Many other games and checklists for assessing your right- and left-brain dominance are on the market in bookstores. This is a good start. Also, we must realize that Short-Term visual and listening memories are the foundation of understanding and knowledge, and can be trained to work for you. The next important piece of ammunition in the battle to process information is understanding how well you can organize or sequence information. Fundamental to office and work management, we can learn to develop the underlying skills. Unfortunately, if you can not sequence (a left-brain activity) or classify information well, you appear disorganized and confused. This does not garner respect or a promotion.
 

Here are ways to improve your sequencing ability: 

1) Read a "How-To" step-by-step computer software instructional book. Practice the new operations. Then, expand upon this knowledge. 

2) Clean out a file drawer, throw away out-dated material, and re-label its contents according to better, more accessible classifications. 

3) Polish your written communication skill. Develop more organized, linear thought flow. 

4) Listen to the news, and practice recapping five lead stories in sequential order during dinner conversation. 

5) When you give oral presentations, think ahead sequentially about what you are going to say. Do not allow information to simply "fall out" indiscriminately. 

6) Learn to play a musical instrument. It consists of symbolic notations of successive phrases. 

Becoming increasingly self-aware through practice of techniques such as those listed above will lead to career and work-life success. Self-empowerment is the way to approach new beginnings. Give yourself permission to become more mentally able,

 What Happens If You Don't

Following are examples of former clients who did not realize they had hidden visual perceptual problems:

 A vivacious teacher transferred into business training and development, but found presentation development too demanding for her weak visual memory and spatial skills. 

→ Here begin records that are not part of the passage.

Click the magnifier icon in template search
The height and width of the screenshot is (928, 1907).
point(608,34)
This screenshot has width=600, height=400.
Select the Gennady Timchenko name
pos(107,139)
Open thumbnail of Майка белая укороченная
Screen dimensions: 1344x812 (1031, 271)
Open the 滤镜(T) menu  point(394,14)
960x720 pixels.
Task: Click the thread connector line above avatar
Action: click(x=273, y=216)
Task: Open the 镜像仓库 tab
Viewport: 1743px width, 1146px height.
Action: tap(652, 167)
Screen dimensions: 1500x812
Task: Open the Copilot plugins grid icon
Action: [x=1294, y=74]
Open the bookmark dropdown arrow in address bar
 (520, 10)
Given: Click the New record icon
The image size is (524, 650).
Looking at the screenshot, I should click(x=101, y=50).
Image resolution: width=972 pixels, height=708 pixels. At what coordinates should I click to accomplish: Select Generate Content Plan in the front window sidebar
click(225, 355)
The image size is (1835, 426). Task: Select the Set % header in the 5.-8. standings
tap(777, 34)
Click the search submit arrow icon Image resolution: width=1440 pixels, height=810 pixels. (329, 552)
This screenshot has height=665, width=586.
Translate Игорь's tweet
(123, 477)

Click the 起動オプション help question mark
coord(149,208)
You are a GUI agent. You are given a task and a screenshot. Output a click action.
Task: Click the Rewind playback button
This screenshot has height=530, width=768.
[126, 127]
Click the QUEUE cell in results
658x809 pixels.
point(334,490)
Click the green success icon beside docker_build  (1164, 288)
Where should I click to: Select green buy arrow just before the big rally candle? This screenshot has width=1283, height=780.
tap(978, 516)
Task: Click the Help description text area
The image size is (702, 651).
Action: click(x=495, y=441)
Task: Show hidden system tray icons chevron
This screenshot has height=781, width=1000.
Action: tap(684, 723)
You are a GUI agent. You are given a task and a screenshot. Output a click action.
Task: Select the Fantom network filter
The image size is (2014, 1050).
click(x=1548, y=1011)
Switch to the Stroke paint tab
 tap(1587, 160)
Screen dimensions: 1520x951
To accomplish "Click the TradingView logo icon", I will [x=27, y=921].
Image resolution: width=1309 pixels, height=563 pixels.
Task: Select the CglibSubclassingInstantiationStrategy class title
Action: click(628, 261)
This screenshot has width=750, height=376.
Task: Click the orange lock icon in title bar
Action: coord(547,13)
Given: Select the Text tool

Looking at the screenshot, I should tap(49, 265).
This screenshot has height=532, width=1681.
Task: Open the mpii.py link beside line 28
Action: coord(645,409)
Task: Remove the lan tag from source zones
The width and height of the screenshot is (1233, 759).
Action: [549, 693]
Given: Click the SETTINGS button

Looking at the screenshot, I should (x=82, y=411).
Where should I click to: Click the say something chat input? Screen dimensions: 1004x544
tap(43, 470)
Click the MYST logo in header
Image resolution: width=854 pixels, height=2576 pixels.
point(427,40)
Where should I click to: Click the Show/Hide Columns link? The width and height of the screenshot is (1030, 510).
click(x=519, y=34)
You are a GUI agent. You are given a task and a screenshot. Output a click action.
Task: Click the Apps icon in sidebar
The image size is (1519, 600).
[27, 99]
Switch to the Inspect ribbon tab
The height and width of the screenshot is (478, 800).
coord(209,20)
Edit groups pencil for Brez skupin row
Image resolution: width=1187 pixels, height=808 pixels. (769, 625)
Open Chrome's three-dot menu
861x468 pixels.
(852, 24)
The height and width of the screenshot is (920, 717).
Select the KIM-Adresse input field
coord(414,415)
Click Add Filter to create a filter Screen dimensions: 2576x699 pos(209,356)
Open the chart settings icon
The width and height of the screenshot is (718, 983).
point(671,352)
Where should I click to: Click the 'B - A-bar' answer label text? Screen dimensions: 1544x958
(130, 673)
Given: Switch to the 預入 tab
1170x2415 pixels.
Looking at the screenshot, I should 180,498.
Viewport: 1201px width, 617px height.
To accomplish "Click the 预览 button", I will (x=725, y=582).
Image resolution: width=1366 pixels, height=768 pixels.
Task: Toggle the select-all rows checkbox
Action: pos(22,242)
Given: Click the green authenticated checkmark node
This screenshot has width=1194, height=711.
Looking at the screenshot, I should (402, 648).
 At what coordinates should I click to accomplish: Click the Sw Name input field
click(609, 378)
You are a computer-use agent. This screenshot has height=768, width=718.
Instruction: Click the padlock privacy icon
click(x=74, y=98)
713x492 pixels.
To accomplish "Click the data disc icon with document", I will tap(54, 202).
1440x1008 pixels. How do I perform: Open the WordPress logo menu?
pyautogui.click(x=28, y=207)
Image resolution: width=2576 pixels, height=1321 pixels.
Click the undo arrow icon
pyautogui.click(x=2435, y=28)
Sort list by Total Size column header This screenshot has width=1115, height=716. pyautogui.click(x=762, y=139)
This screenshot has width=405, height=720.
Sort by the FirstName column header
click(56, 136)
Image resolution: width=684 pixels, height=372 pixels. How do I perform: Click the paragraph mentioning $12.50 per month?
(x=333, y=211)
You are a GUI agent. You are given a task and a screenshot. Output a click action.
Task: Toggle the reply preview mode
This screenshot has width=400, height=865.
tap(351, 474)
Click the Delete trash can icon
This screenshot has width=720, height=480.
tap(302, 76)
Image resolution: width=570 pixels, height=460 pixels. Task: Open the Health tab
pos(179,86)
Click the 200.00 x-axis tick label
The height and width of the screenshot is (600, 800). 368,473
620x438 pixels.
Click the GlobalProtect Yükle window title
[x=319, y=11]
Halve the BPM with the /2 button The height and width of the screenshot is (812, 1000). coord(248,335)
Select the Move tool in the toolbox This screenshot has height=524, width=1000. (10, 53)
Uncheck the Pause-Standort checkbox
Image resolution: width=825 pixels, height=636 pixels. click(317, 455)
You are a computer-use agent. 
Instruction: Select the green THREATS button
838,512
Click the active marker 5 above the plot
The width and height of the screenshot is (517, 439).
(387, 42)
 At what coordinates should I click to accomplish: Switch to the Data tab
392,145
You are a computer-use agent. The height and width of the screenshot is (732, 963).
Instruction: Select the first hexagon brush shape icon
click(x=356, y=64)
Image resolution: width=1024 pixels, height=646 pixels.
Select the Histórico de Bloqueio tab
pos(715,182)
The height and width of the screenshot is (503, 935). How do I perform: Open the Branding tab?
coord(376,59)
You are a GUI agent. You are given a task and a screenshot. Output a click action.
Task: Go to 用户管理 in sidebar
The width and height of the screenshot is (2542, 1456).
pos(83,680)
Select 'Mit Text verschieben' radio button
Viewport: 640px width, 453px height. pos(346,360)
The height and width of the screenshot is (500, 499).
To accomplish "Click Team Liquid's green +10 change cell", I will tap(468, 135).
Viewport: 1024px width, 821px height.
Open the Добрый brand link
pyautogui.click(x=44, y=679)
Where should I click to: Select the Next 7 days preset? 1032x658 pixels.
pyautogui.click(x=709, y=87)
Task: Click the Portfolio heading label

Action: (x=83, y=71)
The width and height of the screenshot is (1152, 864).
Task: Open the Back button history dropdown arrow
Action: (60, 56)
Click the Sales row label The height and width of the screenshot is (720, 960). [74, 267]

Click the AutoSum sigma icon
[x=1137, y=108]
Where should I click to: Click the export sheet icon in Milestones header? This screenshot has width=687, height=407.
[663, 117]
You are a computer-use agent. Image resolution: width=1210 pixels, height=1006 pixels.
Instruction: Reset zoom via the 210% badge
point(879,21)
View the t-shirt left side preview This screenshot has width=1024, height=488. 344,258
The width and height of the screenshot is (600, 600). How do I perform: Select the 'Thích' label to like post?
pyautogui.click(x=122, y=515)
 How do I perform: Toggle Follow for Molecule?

A mechanical engineer switched to management, bringing increases in pay and status when he discovered he did not have the visual aptitude for engineering design. On a daily basis, designing had become a tedious chore. An architect with poor visual perception switched to Real Estate, which he was not particularly suited for, either. He made less income, and never was satisfied with what he did for a living.

 Start thinking about your own strengths and weaknesses.

The next article will discuss additional ways to identify your strengths, and what to do about weaknesses.

Jan Kuyper Erland, is Mind-Brain Editor for National ASTD, and former Board member for the Kansas City ASTD. She is a Performance Consultant and Analyst for Mem-ExSpan, Inc.'s High Performance Thinking training, measurement and evaluation.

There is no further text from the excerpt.